The accompanying notes are an integral part of the unaudited pro forma condensed consolidated financial statements.
iStar Financial Inc.
Notes to the Pro Forma Condensed Consolidated Financial Statements
(unaudited)
Unaudited Pro Forma Adjustments
The pro forma adjustments have been prepared to reflect the following:
Pro Forma Condensed Consolidated Balance Sheet as of June 30, 2010 (unaudited):
(A) Adjustments reflect the effect of the LNR transactions as if they had occurred on June 30, 2010.
(B) Reflects LNR’s repayment to the Company of $51.2 million of outstanding senior term loans. Also reflects the elimination of $20.0 million net carrying value of the Company’s Holdco Notes which were exchanged for an equity investment in LNR.
(C) Reflects the Company’s $100.0 million equity investment in LNR paid in cash and the exchange of the Company’s Holdco Notes with a net carrying value of $20.0 million for the equity investment in LNR.
(D) Reflects the net cash activity due to the LNR transactions: (1) payment of $100.0 million for an equity investment in LNR and (2) receipt of $51.2 million from LNR to repay a portion of its outstanding senior term loans.
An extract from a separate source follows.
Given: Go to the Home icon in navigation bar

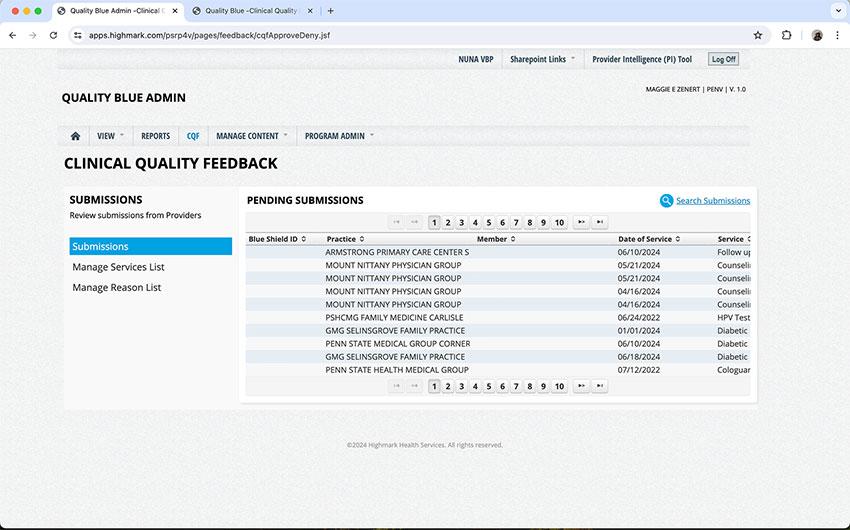Looking at the screenshot, I should (75, 136).
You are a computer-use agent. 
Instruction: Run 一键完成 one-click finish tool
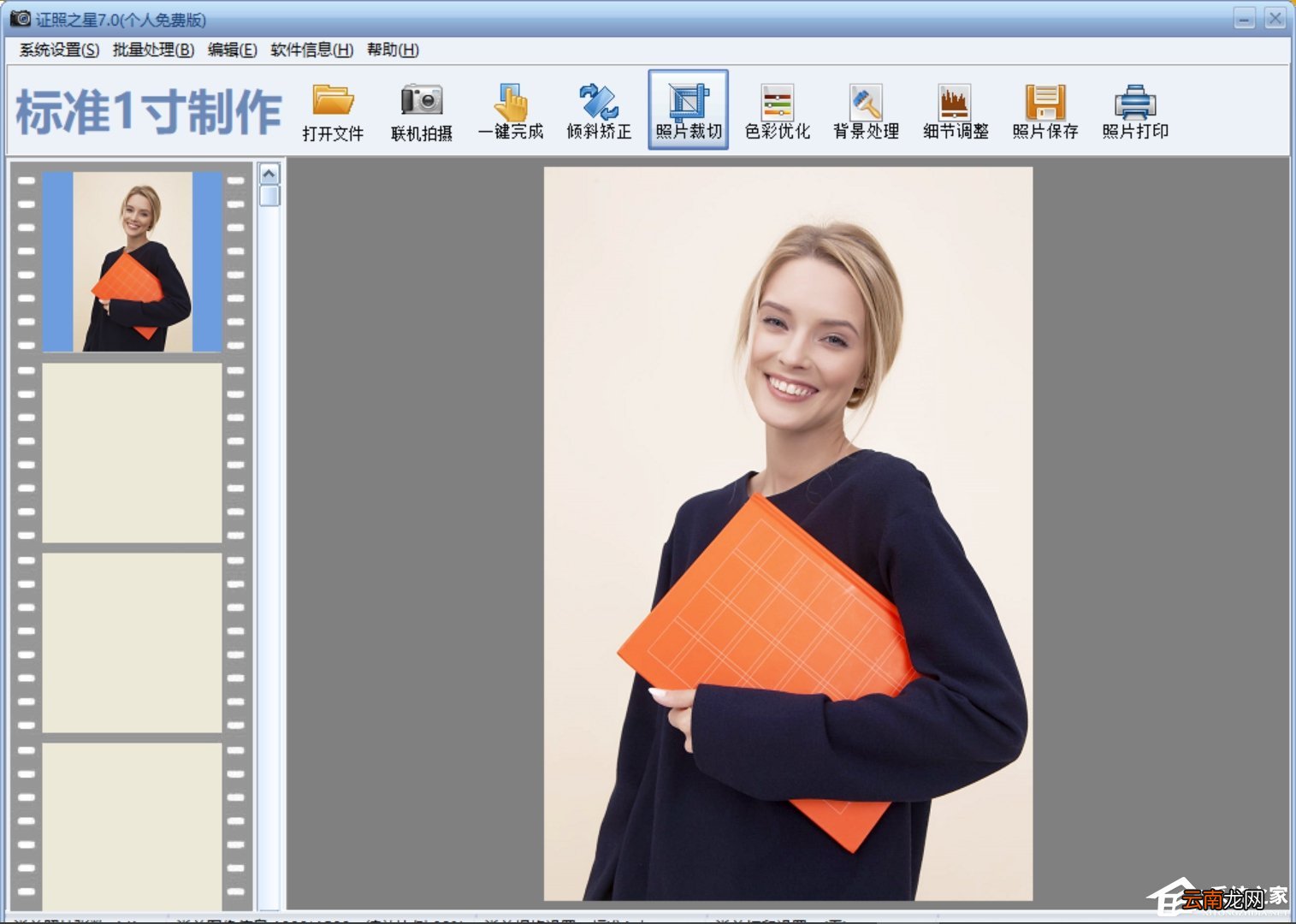click(x=511, y=111)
Pro Forma Condensed Consolidated Statement of Operations for the six months ended June 30, 2010 and for the year ended December 31, 2009 (unaudited):
(E) Adjustment reflects the effect of the LNR transactions as if they had occurred on January 1, 2009.
(F) Reflects the reduction in interest income due to the repayment to the Company of $51.2 million of outstanding senior term loans as well as the exchange of HoldCo Notes.
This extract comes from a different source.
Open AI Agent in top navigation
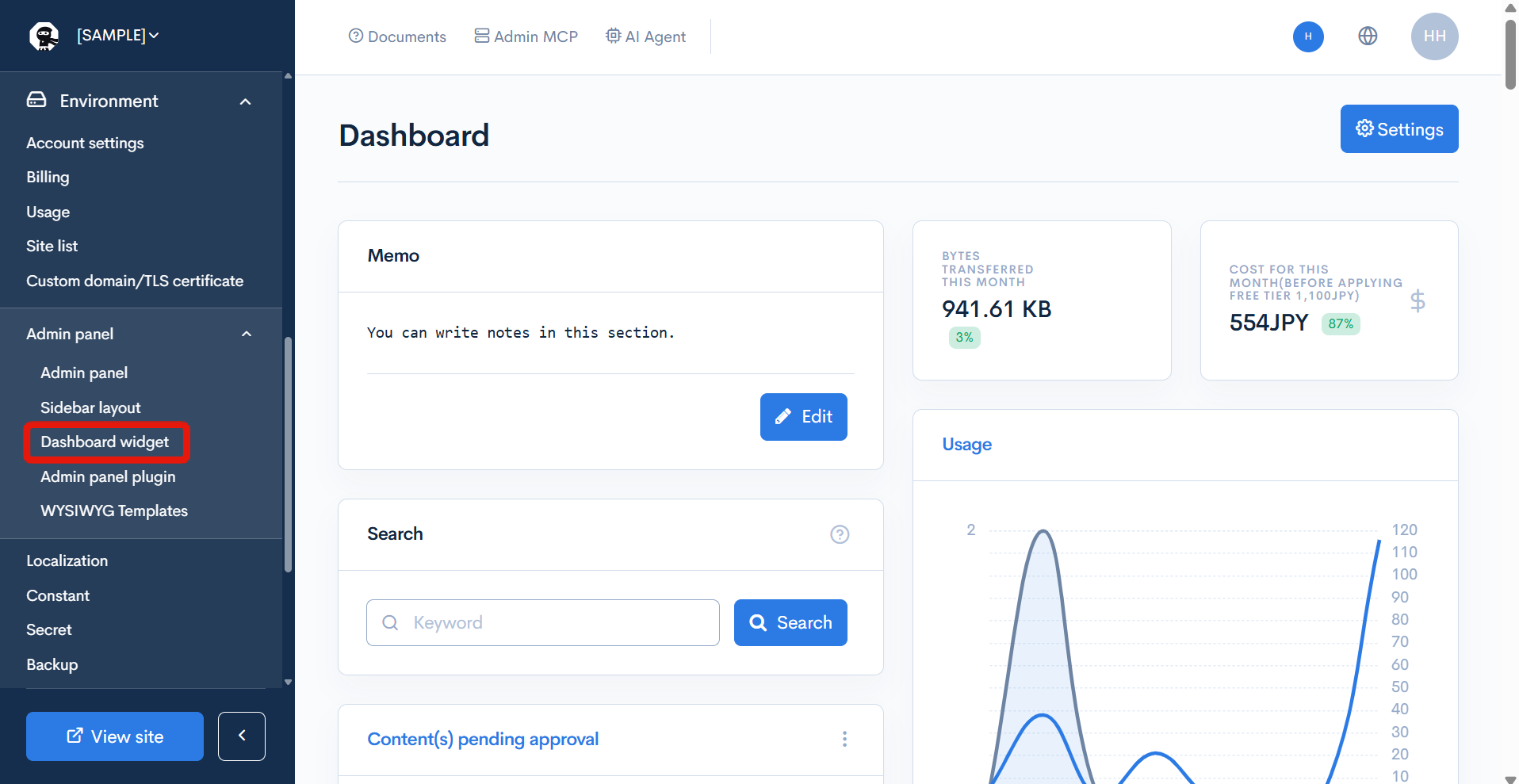This screenshot has height=784, width=1519. (645, 36)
(G) In accordance with GAAP, the Company’s share of losses from its equity method investment in LNR is limited to its aggregate investment in LNR, representing its $120.0 million total equity investment and $50.8 million remaining outstanding balance of its senior term loans. Accordingly, for the year ended December 31, 2009 and the six months ended June 30, 2010, amount reflects the Company’s 24% share of losses from its equity method investment in LNR, limited to its aggregate investment. For the six months ended June 30, 2010, the Company’s equity method losses from LNR do not include $4.8 million of losses that exceeded its aggregate investment in LNR.
The Company’s 24% share of losses was based on losses allocable to parent as reflected on LNR’s Consolidated Statements of Operations for the respective periods, adjusted for pro forma purposes. These adjustments include the reduction of interest expense associated with the exchange of HoldCo Notes for equity and LNR’s repayment of outstanding senior term loans, the amortization of special servicing rights intangible assets, the reduction of general and administrative expenses related to recapitalization costs, and the elimination of income tax expenses (benefit).
(H) On July 29, 2010, the Company sold a portfolio of 32 Corporate Tenant Lease assets and repaid its remaining debt that was collateralized by the portfolio of assets. The pro forma adjustments assume the sale occurred on January 1, 2009 and eliminates revenues, costs and expenses directly attributable to the portfolio. In addition, the pro forma adjustments include the reduction of interest expense related to debt which was collateralized by the portfolio assuming the debt had been repaid on January 1, 2009 (refer to Form 8-K filed on July 1, 2010).